A Vida num Carrossel
A propósito do anúncio de Natal da NOS e de os pais estarem lá sempre, quando todos nos abandonam e tudo parece sem "volta" a dar; ou tendo-a, se anunciam voltas difíceis num trilho a sós.
Os pais estão sempre ao nosso lado! Nunca desistem de nós, façamos as parvoeiras inconcebíveis que todos fazemos. Perdoam tudo. Compreendem, até, o que ainda não nos apercebemos que vai acontecer.
Hoje, aproximadamente por esta altura do dia, falava, sem jamais esperar, pela última vez, com a minha mãe ao telefone. Nunca mais a abraçaria, beijaria, nem faria "rabiar", pelos feitios muito semelhantes, como costumávamos fazer às vezes uma, à outra, prova do amor que, afinal, existe; como a vida achou por bem não me deixar vê-la, despedir dela.
A minha mãe teve uma morte que não merecia! Se há que há morte que alguém mereça. Violenta, horrenda e sozinha. Gritando por ajuda que chegou tarde demais. A minha adorada mãe, a quem nunca poderei pedir perdão, por tudo que deve tê-lo e mesmo pelo que não carece, morreu queimada.
Ao fazer um chá, porque adorava a sua independência e teimava estar a maioria do tempo, na sua casa, o robe que trazia, a manga, talvez... deve ter pegado fogo; e ela, uma pessoa ainda "desenvolta", mas muito trôpega, com a cabecinha na idade dela, melhor que a de muitos de nós, deve ter tentado; feito o que pôde! Mas, porque por cima mora, um casal com filhos, que costuma fazer muito barulho, os vizinhos, bons e queridos vizinhos, de muitos anos, só deram conta já ela tinha queimaduras gravíssimas.
Telefonaram-me. Voámos para Lisboa. Eu, as netas, o genro, porque o meu irmão estava adormecido fruto de uma colonoscopia e o meu marido, longe a trabalhar. E, no ano da Covid, o largo "da minha rua", ao chegarmos, parecia um cenário do CSI. Ambulâncias de bombeiros, INEM, vizinhos de todo o lado... porque a minha mãe era uma boa pessoa! Querida por todos! Prestável. Chamada "menina, junto ao nome" ainda, por ir morar para ali, tão jovem.
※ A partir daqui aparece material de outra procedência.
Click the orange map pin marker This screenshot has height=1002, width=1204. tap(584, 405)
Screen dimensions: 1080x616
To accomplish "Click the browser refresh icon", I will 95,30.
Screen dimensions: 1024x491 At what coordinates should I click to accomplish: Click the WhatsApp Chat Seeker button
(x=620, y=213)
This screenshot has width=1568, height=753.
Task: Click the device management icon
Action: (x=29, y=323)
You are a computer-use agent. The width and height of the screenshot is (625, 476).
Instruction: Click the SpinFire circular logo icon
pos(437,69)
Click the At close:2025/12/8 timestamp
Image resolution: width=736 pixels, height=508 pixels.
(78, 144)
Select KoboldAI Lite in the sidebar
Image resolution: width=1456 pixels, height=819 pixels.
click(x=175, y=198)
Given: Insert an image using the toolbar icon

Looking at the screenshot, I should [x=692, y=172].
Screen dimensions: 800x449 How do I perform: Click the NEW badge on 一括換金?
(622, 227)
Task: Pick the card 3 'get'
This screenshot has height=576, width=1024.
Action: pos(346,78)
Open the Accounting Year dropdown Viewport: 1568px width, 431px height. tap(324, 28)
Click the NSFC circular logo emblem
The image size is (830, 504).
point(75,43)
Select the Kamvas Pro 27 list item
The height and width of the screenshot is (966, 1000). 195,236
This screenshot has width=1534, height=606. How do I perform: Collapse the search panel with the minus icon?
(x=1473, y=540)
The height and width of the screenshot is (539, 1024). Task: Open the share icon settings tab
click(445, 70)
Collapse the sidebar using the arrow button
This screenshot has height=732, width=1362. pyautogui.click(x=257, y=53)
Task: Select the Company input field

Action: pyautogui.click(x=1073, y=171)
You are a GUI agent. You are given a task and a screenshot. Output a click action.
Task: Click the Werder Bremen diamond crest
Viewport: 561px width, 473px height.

Ao entrar... não é preciso descrição. Varremos, limpámos o possível. E esfreguei até à exaustão o que não consegui extrair, rezando e prometendo a Deus, o que me pedisse, para a salvar! Ainda que a recuperação fosse um calvário.
Mas Deus resolveu levar-ma! Durante a noite, espero que a alma do meu pai o acompanhasse; a minha mãe foi embora! E em ano de pandemia, como se tudo já tivesse sido fácil, porque os funerais eram como se sabia, estivemos à espera quase quinze dias que o corpo fosse liberto para lhe poder dar sossego e morada.
Há coisas que não acontecem por acaso! Pela descrição dos vizinhos, quando abriram a porta e a viram em chamas, num choque surreal para todos, ao ser deposta no caixão, apenas com abertura em cima. O rosto da minha querida e bondosa mãe estava incólume! Tranquila como se dormisse, com as poucas rugas, na sua bonita face. Os traços perfeitos.
Talvez ela nos visse! Estivesse ali, ao nosso lado. Continue a estar e nunca abale.
De certo modo, no silêncio que as lágrimas expressam, pudemos dizer-lhe tudo o que já não importa dizer. Vê-la, mesmo assim, como "Alguém" achou merecermos ver a nossa mãe! Não num esquife lacrado, mas com o seu bonito rosto "acessível".
Como diz o anúncio: Eu sei que vou poder contar sempre com a minha mãe! SEMPRE!
Mesmo ela estando onde está. Num lugar que sempre foi dela e mereceu. Pelo amor, dedicação, sacrifício, orgulho, tudo que sentia e fez por nós. Tantas, mas tantas vezes esquecendo-se de si, para nos pôr a todos na frente!
São assim, as mães. Os pais! Até na morte. Que não haja uma única dúvida. Eles nunca nos abandonam!